Data under study ->
================
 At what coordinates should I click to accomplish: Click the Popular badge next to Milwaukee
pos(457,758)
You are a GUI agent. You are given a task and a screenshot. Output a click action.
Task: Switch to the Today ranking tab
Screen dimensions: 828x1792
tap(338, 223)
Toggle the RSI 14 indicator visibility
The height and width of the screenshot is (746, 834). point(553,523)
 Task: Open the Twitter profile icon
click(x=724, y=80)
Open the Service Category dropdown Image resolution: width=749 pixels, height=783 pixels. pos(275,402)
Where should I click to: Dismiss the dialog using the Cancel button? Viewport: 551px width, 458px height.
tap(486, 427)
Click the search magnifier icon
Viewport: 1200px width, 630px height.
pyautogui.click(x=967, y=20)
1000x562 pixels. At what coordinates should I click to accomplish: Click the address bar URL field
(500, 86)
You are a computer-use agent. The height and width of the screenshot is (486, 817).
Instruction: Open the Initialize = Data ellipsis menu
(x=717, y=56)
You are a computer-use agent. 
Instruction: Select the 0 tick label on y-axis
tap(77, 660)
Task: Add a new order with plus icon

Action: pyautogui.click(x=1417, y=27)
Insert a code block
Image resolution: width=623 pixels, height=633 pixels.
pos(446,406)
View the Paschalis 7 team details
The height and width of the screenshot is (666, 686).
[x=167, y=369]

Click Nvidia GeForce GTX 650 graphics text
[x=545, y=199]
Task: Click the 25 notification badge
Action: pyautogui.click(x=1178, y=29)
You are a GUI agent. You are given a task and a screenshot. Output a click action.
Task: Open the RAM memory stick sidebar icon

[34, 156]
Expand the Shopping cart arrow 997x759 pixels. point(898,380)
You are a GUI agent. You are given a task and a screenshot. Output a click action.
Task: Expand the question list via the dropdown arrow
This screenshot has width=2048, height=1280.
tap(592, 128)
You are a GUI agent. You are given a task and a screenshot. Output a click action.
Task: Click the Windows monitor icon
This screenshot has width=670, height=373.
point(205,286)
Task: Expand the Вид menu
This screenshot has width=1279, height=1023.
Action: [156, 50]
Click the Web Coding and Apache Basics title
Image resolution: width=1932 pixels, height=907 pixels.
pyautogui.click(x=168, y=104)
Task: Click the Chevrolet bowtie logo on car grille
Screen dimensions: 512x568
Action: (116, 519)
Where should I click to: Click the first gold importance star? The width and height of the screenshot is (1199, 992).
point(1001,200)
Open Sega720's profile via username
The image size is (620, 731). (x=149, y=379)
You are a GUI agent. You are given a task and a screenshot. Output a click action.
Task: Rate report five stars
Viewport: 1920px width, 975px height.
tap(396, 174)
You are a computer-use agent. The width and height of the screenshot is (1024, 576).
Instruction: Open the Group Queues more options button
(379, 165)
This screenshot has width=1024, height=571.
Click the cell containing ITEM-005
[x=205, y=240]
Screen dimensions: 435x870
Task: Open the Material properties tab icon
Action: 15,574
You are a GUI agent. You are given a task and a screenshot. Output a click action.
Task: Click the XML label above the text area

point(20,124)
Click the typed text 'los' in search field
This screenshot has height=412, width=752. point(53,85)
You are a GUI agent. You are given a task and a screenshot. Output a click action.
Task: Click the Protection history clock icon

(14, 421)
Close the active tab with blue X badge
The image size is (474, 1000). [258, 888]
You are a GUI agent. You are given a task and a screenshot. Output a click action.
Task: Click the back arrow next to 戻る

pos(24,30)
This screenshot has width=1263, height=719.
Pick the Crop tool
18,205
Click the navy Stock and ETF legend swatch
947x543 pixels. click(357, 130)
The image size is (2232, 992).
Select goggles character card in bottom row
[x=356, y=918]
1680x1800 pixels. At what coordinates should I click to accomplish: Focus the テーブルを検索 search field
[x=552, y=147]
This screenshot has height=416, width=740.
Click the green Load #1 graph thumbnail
================
Word for word, write out each record shown above.

Result ->
 At what coordinates should I click to accomplish: Click the Popular badge next to Milwaukee
pos(457,758)
You are a GUI agent. You are given a task and a screenshot. Output a click action.
Task: Switch to the Today ranking tab
Screen dimensions: 828x1792
tap(338, 223)
Toggle the RSI 14 indicator visibility
The height and width of the screenshot is (746, 834). point(553,523)
 Task: Open the Twitter profile icon
click(x=724, y=80)
Open the Service Category dropdown Image resolution: width=749 pixels, height=783 pixels. pos(275,402)
Where should I click to: Dismiss the dialog using the Cancel button? Viewport: 551px width, 458px height.
tap(486, 427)
Click the search magnifier icon
Viewport: 1200px width, 630px height.
pyautogui.click(x=967, y=20)
1000x562 pixels. At what coordinates should I click to accomplish: Click the address bar URL field
(500, 86)
You are a computer-use agent. The height and width of the screenshot is (486, 817).
Instruction: Open the Initialize = Data ellipsis menu
(x=717, y=56)
You are a computer-use agent. 
Instruction: Select the 0 tick label on y-axis
tap(77, 660)
Task: Add a new order with plus icon

Action: pyautogui.click(x=1417, y=27)
Insert a code block
Image resolution: width=623 pixels, height=633 pixels.
pos(446,406)
View the Paschalis 7 team details
The height and width of the screenshot is (666, 686).
[x=167, y=369]

Click Nvidia GeForce GTX 650 graphics text
[x=545, y=199]
Task: Click the 25 notification badge
Action: pyautogui.click(x=1178, y=29)
You are a GUI agent. You are given a task and a screenshot. Output a click action.
Task: Open the RAM memory stick sidebar icon

[34, 156]
Expand the Shopping cart arrow 997x759 pixels. point(898,380)
You are a GUI agent. You are given a task and a screenshot. Output a click action.
Task: Expand the question list via the dropdown arrow
This screenshot has width=2048, height=1280.
tap(592, 128)
You are a GUI agent. You are given a task and a screenshot. Output a click action.
Task: Click the Windows monitor icon
This screenshot has width=670, height=373.
point(205,286)
Task: Expand the Вид menu
This screenshot has width=1279, height=1023.
Action: [156, 50]
Click the Web Coding and Apache Basics title
Image resolution: width=1932 pixels, height=907 pixels.
pyautogui.click(x=168, y=104)
Task: Click the Chevrolet bowtie logo on car grille
Screen dimensions: 512x568
Action: (116, 519)
Where should I click to: Click the first gold importance star? The width and height of the screenshot is (1199, 992).
point(1001,200)
Open Sega720's profile via username
The image size is (620, 731). (x=149, y=379)
You are a GUI agent. You are given a task and a screenshot. Output a click action.
Task: Rate report five stars
Viewport: 1920px width, 975px height.
tap(396, 174)
You are a computer-use agent. The width and height of the screenshot is (1024, 576).
Instruction: Open the Group Queues more options button
(379, 165)
This screenshot has width=1024, height=571.
Click the cell containing ITEM-005
[x=205, y=240]
Screen dimensions: 435x870
Task: Open the Material properties tab icon
Action: 15,574
You are a GUI agent. You are given a task and a screenshot. Output a click action.
Task: Click the XML label above the text area

point(20,124)
Click the typed text 'los' in search field
This screenshot has height=412, width=752. point(53,85)
You are a GUI agent. You are given a task and a screenshot. Output a click action.
Task: Click the Protection history clock icon

(14, 421)
Close the active tab with blue X badge
The image size is (474, 1000). [258, 888]
You are a GUI agent. You are given a task and a screenshot. Output a click action.
Task: Click the back arrow next to 戻る

pos(24,30)
This screenshot has width=1263, height=719.
Pick the Crop tool
18,205
Click the navy Stock and ETF legend swatch
947x543 pixels. click(357, 130)
The image size is (2232, 992).
Select goggles character card in bottom row
[x=356, y=918]
1680x1800 pixels. At what coordinates should I click to accomplish: Focus the テーブルを検索 search field
[x=552, y=147]
This screenshot has height=416, width=740.
Click the green Load #1 graph thumbnail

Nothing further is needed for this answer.